--- Start of READING PASSAGE ---

EdWeek: Democrats warming to school vouchers

We here at redefinED love to thump that drum, so it was nice to see the nation’s education paper of record picking up the beat this week. Three takeaways from Sean Cavanagh’s even-handed piece on the politics of school vouchers:

The big picture:

This year’s presidential campaign offers at least one unequivocal contrast on education issues: The Republican candidate supports private school vouchers, and the Democratic incumbent does not. But at the state and local levels, Democrats’ views on vouchers are more diverse and nuanced than what is suggested by the party’s national platform …

The Florida example:

When Florida’s GOP-controlled legislature in 2010 approved an expansion of a program that gives corporations tax credits for awarding needy students private school scholarships, the measure had significant backing from Democrats. When the original program was launched almost a decade earlier, only one Democrat in the entire legislature voted for it.

State Rep. Darren Soto, an Orlando Democrat (pictured above), said he supported the recent tax-credit expansion because it would help needy families in his district seek out Roman Catholic schools and other options.

“Religious education is very important and popular to a lot of my constituents,” Mr. Soto explained in an interview. “There’s room for a strong public education system, as well as private options.”

--- End of READING PASSAGE ---

WHAT TO DO:
Continue the article on Democrats' changing views of school vouchers, picking up after its final quoted remark.

--- Start of DATA ROWS ---

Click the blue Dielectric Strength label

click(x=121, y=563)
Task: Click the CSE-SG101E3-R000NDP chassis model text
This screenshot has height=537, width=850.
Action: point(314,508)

--- End of DATA ROWS ---

RESULT OF THIS EXERCISE:
The historical context:

Vouchers are perhaps most famously associated with the late economist Milton Friedman, who saw private school choice as the embodiment of a thriving free market in education.

Yet Democrats’ interest in vouchers dates back at least as far as the 1960s, notes Adam Emerson, the director of the program on parental choice at the Thomas B. Fordham Institute in Washington.

George McGovern, the Democratic Party’s nominee for president in 1972, publicly backed creating tax credits to cover families’ private school costs. The party’s platform that year supported directing “financial aid by a constitutional formula to children in nonpublic schools.”

Another influential backer of that idea in the party was the late U.S. Sen. Daniel Patrick Moynihan of New York, who had a strong interest in helping Catholic schools and argued that distinctions between public and private schools mattered little to families.

For those Democrats, private school choice was part of a “social justice movement,” said Mr. Emerson, who supports vouchers for poor families.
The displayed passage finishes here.